Essential knowledge 4.C.4: The diversity of species within an ecosystem may inﬂuence the stability of the ecosystem.

a. Natural and artificial ecosystems with fewer component parts and with little diversity among the parts are often less resilient to changes in the environment.

b. Keystone species, producers, and essential abiotic and biotic factors contribute to maintaining the diversity of an ecosystem. The effects of keystone species on the ecosystem are disproportionate relative to their abundance in the ecosystem, and when they are removed from the ecosystem, the ecosystem often collapses.

● Explain the relationship between the diversity present in an ecosystem and its resiliency when subjected to changes in the environment.

● Describe how keystone species, producers, and limiting abiotic and biotic factors contribute to maintaining the diversity of an ecosystem.

● Provide examples of how disruption to keystone species populations can trigger disproportionately large-scale changes to the structure of an ecosystem.

● The student is able to make scientific claims and predictions about how species diversity within an ecosystem influences ecosystem stability.

Remember: Biology is more than "just the facts". It's all about connections.
(That said... you have to know the vocab and concepts to be able to see the "big picture" and make those connections)

Big Idea 2: Biological systems utilize free energy and molecular building blocks to grow, to reproduce and to maintain dynamic homeostasis.

Enduring understanding 2.A: Growth, reproduction and maintenance of the organization of living systems require free energy and matter.

Essential knowledge 2.A.1: All living systems require constant input of free energy.

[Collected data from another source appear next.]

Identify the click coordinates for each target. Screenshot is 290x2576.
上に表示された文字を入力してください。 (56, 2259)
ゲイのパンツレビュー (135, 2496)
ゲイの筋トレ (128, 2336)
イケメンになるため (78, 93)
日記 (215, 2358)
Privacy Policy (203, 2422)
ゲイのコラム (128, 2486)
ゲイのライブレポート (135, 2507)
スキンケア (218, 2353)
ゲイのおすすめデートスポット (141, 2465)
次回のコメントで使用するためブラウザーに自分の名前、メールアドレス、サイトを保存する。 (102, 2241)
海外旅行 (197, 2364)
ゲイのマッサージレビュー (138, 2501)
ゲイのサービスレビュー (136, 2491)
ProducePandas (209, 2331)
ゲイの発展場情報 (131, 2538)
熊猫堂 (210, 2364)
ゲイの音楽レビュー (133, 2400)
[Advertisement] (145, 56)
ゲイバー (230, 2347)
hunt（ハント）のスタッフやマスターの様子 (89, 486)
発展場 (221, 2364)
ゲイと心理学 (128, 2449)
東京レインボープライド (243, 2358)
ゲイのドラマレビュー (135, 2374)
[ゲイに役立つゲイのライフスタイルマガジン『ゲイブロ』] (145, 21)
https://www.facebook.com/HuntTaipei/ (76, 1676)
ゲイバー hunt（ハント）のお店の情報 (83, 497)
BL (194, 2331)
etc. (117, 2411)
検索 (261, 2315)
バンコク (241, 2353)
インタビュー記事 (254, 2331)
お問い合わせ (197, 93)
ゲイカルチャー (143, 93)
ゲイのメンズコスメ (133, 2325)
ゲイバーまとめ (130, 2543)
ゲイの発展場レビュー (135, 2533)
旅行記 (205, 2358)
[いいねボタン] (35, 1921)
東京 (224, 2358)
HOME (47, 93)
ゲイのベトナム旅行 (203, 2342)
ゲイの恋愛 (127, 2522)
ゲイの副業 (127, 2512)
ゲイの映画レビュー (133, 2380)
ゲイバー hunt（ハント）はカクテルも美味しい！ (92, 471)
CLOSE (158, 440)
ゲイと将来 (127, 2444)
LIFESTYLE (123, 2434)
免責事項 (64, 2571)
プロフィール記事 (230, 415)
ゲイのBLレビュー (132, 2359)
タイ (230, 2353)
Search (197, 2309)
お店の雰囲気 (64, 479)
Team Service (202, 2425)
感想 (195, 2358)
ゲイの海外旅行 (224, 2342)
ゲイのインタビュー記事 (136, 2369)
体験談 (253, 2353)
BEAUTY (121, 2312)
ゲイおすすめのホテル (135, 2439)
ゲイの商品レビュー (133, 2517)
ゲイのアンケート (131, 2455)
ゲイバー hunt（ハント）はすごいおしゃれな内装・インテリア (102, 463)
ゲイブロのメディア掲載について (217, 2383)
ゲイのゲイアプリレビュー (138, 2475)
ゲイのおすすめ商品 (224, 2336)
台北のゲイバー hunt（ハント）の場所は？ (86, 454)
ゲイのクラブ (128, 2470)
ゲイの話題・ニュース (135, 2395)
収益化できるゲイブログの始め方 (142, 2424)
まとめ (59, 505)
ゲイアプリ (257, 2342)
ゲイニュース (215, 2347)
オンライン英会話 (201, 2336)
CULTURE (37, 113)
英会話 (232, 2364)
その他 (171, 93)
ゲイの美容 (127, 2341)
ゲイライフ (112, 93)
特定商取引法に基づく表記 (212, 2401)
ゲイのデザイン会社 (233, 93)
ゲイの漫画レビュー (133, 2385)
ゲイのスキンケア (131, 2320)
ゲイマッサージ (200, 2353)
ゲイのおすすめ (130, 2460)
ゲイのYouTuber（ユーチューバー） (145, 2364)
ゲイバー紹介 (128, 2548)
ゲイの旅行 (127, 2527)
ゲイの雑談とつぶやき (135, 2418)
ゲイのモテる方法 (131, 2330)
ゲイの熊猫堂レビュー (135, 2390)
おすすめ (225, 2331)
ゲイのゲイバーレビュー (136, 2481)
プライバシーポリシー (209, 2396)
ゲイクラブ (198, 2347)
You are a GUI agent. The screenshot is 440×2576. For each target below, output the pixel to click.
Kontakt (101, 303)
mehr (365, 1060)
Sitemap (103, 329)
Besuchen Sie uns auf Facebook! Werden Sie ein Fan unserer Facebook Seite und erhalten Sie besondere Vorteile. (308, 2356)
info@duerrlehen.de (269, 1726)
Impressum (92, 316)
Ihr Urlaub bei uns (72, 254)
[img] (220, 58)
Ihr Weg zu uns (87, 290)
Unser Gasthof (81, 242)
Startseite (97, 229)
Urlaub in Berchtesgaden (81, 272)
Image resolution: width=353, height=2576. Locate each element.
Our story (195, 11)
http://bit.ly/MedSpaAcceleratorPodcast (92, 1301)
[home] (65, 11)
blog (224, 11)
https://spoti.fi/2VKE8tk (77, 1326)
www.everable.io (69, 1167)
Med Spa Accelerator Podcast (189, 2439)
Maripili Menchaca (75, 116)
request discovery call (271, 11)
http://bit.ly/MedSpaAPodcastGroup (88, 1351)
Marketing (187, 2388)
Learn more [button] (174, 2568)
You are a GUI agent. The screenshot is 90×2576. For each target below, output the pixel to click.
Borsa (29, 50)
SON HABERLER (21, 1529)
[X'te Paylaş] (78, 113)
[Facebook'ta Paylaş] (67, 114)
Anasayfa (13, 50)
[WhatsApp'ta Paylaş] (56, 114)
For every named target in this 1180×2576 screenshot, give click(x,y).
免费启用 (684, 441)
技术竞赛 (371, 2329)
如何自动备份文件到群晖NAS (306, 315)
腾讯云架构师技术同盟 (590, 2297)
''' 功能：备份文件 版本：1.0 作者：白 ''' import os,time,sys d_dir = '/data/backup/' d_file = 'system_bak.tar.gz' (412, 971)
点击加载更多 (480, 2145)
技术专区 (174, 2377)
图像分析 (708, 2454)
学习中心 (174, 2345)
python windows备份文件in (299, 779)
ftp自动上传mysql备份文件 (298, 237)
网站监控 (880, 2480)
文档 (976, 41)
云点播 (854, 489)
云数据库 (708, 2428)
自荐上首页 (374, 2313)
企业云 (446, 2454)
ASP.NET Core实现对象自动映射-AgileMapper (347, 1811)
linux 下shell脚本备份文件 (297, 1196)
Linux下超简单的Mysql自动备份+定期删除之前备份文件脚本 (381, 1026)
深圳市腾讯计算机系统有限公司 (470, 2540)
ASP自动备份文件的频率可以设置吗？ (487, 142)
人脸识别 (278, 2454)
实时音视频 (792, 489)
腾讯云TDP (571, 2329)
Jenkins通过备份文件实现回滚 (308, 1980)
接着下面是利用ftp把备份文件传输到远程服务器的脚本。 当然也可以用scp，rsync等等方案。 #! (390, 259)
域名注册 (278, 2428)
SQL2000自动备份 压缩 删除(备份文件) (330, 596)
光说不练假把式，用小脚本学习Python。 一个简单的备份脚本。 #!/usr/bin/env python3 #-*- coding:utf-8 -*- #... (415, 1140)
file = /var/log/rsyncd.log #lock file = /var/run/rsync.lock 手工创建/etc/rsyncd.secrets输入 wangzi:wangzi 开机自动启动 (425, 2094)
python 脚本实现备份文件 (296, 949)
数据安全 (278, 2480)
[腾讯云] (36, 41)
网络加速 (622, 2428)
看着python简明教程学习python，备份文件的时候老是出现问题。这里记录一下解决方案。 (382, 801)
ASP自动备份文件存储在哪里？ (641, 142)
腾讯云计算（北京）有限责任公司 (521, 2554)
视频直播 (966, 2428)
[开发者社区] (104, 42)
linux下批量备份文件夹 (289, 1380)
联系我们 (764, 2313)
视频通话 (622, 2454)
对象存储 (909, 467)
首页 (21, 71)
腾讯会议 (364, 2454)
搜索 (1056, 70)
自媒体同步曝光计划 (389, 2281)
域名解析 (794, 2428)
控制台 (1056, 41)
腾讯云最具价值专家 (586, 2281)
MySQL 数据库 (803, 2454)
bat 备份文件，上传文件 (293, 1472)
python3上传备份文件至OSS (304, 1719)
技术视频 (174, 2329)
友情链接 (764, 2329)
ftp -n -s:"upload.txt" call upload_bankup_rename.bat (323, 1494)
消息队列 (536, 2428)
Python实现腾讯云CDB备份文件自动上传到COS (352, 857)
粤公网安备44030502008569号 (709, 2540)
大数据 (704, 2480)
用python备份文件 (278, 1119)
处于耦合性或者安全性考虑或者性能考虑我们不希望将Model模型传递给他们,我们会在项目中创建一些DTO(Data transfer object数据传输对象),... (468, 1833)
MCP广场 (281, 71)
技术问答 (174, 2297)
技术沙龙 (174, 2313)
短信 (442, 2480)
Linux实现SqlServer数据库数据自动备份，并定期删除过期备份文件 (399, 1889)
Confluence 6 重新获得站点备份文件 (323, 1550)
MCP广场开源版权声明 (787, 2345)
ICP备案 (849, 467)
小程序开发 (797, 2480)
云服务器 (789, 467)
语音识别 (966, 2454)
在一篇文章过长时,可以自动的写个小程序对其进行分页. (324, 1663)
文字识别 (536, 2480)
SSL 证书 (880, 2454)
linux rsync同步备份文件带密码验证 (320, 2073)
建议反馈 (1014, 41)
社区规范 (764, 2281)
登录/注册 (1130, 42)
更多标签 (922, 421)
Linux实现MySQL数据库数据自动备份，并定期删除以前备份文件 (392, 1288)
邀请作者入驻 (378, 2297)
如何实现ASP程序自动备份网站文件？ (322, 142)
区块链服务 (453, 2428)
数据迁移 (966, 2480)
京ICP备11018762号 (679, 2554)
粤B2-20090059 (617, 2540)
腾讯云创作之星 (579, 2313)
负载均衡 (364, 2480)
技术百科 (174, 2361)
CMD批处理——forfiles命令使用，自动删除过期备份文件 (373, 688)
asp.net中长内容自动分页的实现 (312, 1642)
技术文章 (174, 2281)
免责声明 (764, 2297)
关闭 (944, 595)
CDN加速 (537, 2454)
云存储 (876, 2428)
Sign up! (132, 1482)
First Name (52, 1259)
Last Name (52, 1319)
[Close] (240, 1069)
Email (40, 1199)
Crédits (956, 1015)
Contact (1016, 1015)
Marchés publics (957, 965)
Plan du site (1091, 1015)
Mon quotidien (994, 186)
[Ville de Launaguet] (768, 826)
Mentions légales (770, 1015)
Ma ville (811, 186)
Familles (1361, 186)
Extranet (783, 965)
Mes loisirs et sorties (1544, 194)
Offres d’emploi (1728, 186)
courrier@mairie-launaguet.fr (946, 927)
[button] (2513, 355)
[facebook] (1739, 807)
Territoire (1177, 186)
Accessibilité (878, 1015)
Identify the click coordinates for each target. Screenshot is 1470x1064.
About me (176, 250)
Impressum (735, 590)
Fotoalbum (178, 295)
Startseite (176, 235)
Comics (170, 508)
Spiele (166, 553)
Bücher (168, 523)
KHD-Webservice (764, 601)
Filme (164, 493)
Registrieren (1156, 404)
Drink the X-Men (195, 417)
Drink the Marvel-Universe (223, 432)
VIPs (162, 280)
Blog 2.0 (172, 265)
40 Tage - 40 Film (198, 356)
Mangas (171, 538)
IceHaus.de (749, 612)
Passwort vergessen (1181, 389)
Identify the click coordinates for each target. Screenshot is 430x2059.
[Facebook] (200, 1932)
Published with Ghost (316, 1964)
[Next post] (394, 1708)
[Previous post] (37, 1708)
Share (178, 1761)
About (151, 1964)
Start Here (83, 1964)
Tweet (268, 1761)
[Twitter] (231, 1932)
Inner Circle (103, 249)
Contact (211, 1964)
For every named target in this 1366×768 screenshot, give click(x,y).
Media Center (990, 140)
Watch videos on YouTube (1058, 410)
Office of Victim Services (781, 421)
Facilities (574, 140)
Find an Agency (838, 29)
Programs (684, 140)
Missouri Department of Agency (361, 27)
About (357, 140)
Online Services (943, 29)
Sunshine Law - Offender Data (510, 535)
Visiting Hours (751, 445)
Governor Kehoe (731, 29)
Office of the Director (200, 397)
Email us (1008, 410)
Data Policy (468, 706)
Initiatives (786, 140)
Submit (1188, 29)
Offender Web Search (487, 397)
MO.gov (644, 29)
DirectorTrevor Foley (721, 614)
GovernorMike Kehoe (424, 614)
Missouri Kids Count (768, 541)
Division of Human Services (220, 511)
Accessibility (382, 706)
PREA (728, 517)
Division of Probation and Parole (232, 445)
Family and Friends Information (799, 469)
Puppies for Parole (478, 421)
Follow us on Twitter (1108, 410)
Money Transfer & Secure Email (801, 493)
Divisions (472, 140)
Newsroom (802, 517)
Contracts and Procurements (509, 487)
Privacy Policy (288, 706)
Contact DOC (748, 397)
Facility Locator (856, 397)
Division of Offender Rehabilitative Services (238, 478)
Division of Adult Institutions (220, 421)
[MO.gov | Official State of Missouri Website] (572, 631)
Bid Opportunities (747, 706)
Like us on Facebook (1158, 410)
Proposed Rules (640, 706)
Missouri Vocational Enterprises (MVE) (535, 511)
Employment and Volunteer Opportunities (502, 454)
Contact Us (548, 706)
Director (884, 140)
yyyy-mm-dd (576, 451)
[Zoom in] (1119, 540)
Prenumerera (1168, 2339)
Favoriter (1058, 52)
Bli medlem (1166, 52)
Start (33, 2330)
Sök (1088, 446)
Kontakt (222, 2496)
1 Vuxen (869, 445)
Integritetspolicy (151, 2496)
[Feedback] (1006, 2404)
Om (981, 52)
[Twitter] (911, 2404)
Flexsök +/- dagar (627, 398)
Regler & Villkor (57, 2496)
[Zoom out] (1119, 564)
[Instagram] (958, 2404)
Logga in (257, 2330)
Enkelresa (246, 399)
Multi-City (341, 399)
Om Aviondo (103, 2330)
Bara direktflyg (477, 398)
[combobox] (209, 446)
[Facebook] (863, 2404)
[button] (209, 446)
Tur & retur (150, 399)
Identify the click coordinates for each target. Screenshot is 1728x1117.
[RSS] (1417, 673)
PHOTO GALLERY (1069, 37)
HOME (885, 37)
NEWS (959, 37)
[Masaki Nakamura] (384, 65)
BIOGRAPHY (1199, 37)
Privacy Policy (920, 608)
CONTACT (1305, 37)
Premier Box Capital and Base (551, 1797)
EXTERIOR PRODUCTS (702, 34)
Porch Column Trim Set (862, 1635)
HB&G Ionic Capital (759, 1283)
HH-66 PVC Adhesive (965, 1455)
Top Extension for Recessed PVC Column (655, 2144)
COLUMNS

f. Changes in free energy availability can result in disruptions to an ecosystem.
      To foster student understanding of this concept, instructors can choose an illustrative example such as:
         • Change in the producer level can affect the number and size of other trophic levels
         • Change in energy resources levels such as sunlight can affect the number and size of the trophic levels

LO 2.2 The student is able to justify a scientific claim that free energy is required for living systems to maintain organization, to grow or to reproduce, but that multiple strategies exist in different living systems. [See SP 6.1]

LO 2.3 The student is able to predict how changes in free energy availability affect organisms, populations and ecosystems. [See SP 6.4]

Essential knowledge 2.A.3: Organisms must exchange matter with the environment to grow, reproduce and maintain organization.

        a. Molecules and atoms from the environment are necessary to build new molecules.
          Evidence of student learning is a demonstrated understanding of each of the following:
           1. Carbon moves from the environment to organisms where it is used to build carbohydrates, proteins, lipids or nucleic acids.
                 Carbon is used in storage compounds and cell formation in all organisms.

2. Nitrogen moves from the environment to organisms where it is used in building proteins and nucleic acids. Phosphorus moves from the
environment to organisms where it is used in nucleic acids and certain lipids.

LO 2.9 The student is able to represent graphically or model quantitatively the exchange of molecules between an organism and its environment, and the subsequent use of these molecules to build new molecules that facilitate dynamic homeostasis, growth and reproduction. [See SP 1.1, 1.4]

Enduring understanding 2.D: Growth and dynamic homeostasis of a biological system are influenced by changes in the system's environment

Essential knowledge 2.D.1: All biological systems from cells and organisms to populations, communities and ecosystems are affected by complex biotic
and abiotic interactions involving exchange of matter and free energy.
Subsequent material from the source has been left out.